Perhaps. It is well known that librarianship is incredibly homogenous and skewed toward upper-middle-class white women. Despite being a long-time library lover and user, I never saw a black librarian until graduate school, and I grew up in a minority-majority city. As of 2013, American Library Association statistics show a field that is 88.1 percent white. This is not a statistic that reflects the real-life diversity of most communities and may explain why the profession clings so tightly to a neutrality that claims to not see or recognize differences. However, historical understandings of neutrality in the profession, mostly created and applied over time by white librarians as the majority population, assume that librarians are simply vessels that pass information to other fully actualized human beings.
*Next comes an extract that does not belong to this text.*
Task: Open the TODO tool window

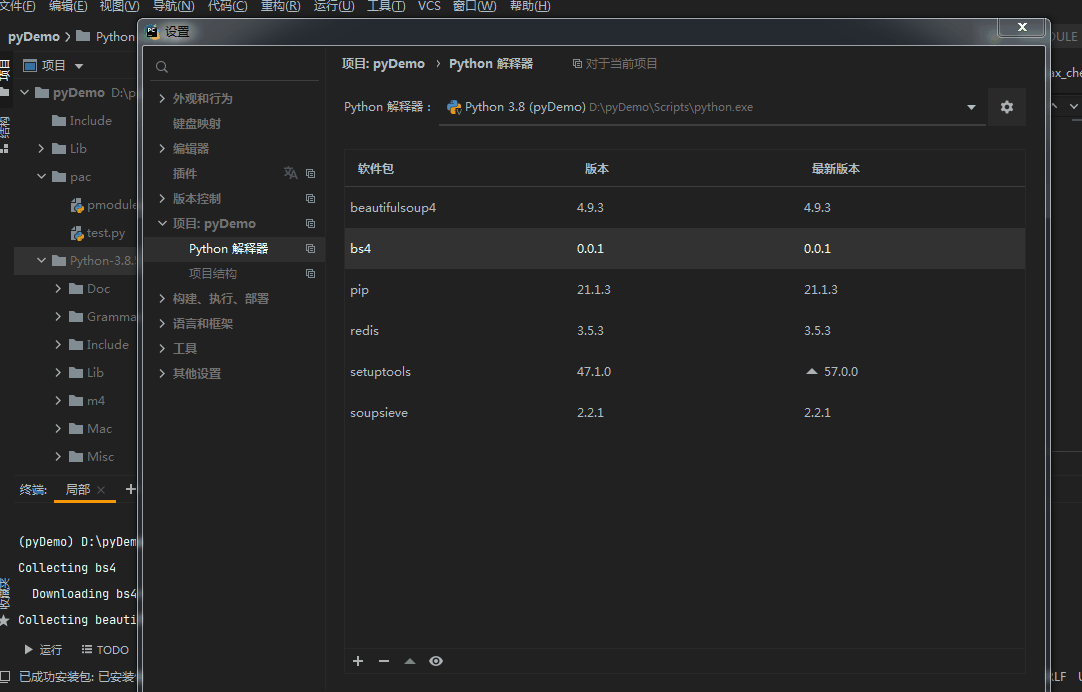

In 1962, British librarian Douglas John Foskett wrote a paper titled The Creed of a Librarian: No Politics, No Religion, No Morals, in which he argued that “the librarian ought virtually vanish as an individual person, except in so far as his personality shed light on the working of the library.” Neutrality has been enforced from the top down, with our policymaking professional organizations, down to individual librarians in their repositories, as a way of shifting the responsibility of moral judgement from librarian to patron. For instance, neutrality says a patron who asks for help searching for romance books but says, “Don’t give me anything by a Mexican author,” isn’t to be questioned or challenged about a stance that may be prejudiced. Neutrality becomes a way to avoid questions or ethics that are wrong or make people uncomfortable. Article VII of the American Library Association’s Code of Ethics, amended in 2008 but first adopted in 1939, says “[W]e distinguish between our personal convictions and professional duties and do not allow our personal beliefs to interfere with fair representation of the aims of our institutions or the provision of access to their information resources.”

The problem with neutrality in libraries, which purports to have a mission of giving accurate, relevant information, is that it assumes a false equivalency of viewpoints. If, as a patron or peer, you assume that I’m unable to help you—that I’m not smart enough or friendly enough—simply based on the color of my skin, neutrality suggests that I should not challenge that, and forces me to agree that my personhood is something up for debate. It makes me invisible in a space where I should be very visible and where I have authority. If me or people who look like me are invisible, we can never truly solve a problem like diversity in the field. We can’t advocate for those who are different from us.

And, most critically, we cannot guarantee that our libraries or archival repositories have the diverse and dynamic information that keep our citizenry well-informed.

Neutrality doesn’t encourage our critical thinking; it doesn’t ask us to question facts that are wrong, or behaviors that are prejudiced. By this measure, neutrality doesn’t necessarily reveal injustice but further entrenches it, which is ironic.”